The signatures on the contract, which is in the notarial records in the Archives départementales de la Charente, are shown in the images to the right. "Contract Signatories" and "Overseas Connections," above, are visualizations of the social relationships of the eighty-three individuals, together with other individuals who constituted their social networks in the town. These "other individuals" have at least one of the following relationships to a signatory of the marriage contract: parent, child, sibling, spouse, or "godparent-relation" (godparent of, godchild of, godparent to the child of, co-godparent with.) The figure labeled "Contract Signatories" shows the signatories, together with 221 of their relatives and friends.

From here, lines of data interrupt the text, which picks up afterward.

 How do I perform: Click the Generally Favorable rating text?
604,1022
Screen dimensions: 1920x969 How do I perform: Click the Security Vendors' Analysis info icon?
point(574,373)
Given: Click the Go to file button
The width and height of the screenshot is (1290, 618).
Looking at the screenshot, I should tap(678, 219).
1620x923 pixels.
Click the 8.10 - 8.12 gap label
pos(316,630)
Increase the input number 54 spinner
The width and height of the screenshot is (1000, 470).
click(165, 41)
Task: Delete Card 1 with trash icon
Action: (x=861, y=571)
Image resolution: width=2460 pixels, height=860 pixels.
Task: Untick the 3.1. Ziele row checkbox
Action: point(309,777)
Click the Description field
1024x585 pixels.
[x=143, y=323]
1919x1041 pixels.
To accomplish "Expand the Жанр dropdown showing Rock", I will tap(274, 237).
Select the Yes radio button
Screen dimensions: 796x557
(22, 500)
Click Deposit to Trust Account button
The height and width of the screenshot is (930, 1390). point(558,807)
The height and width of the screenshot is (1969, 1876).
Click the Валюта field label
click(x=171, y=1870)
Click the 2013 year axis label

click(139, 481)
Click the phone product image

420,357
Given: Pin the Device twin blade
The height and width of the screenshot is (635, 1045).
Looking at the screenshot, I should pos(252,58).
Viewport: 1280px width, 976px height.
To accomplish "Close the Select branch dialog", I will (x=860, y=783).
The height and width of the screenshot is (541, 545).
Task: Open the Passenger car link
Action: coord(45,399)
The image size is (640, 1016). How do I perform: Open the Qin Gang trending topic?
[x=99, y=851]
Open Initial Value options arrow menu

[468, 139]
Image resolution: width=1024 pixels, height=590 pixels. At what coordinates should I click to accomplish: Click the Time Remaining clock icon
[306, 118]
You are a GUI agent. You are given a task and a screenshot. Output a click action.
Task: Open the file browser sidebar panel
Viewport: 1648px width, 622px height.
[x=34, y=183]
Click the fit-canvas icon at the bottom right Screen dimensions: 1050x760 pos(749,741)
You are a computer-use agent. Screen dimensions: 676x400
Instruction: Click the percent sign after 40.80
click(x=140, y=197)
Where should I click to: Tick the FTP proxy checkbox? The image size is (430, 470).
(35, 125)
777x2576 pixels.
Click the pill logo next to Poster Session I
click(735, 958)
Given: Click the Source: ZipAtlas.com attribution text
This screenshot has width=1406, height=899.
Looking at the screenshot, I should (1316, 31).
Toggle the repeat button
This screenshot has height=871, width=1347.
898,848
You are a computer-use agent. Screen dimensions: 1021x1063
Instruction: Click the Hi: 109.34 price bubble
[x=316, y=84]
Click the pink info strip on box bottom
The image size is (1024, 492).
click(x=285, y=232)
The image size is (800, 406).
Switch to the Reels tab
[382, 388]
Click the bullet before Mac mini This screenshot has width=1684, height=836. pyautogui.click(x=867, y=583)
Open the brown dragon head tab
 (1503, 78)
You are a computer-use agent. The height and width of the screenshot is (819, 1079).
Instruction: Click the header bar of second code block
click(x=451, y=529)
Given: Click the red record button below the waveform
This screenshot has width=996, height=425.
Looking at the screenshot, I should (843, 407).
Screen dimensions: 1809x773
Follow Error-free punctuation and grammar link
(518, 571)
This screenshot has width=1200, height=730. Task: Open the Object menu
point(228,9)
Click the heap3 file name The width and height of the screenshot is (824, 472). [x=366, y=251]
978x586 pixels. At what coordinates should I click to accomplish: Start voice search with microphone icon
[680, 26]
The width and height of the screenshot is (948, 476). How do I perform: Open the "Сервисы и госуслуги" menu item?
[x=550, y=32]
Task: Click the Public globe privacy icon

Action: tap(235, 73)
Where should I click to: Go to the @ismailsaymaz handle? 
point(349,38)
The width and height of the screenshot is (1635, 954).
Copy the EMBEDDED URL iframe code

The identifications shown here are incomplete. They are limited to individuals who were alive during the lifetime of Françoise Ferrand's mother, Marie Aymard, who was born in Angoulême in 1713, and died there in 1790. But the visualizations do provide some indication of the diffusion of information across the networks of provincial life in eighteenth-century France. Other people are the "primary conduits of information, opinions, and behaviors," as economists interested in social networks have shown, and "encounters with neighbors are one important mechanism by which social norms are transmitted." The figure labeled "Overseas Connections" depicts the encounters, or the probability of the encounters, in which social information – in this case, information about the long-distance economy – was transmitted. Individuals who had traveled outside France are colored dark red in the visualizations, and those with a family member who had lived outside France are colored light red. The individuals who are colored pink had one or more of the following connections to the outside world: they or a relative had been contractors to the army or navy; they or a member of their household had been selected for the militia in the lottery in Angoulême in 1758; or they were immediate neighbors (inhabitants of the same "island," or cluster of houses, as listed in the tax registers) of someone who had lived outside France.

"Contrat de marriage de Estienne Allemand et Françoize Ferrand," December 9, 1764, Archives départementales de la Charente, Bernard, notary, 2E153.

Benjamin Golub and Matthew O. Jackson, "Naïve Learning in Social Networks and the Wisdom of Crowds," American Economic Journal: Microeconomics 2, no. 1 (2010): 112–149, 112.

Assar Lindbeck, Mårten Palme and Mats Persson, "Social Interaction and Sickness Absence," Research Papers in Economics, Department of Economics, Stockholm University, 2009:4, http://swopec.hhs.se/sunrpe/abs/sunrpe2009_0004.htm

Emma Rothschild, "Isolation and Economic Life in Eighteenth-Century France," American Historical Review 119, no. 4 ( 2014): 1055-1082.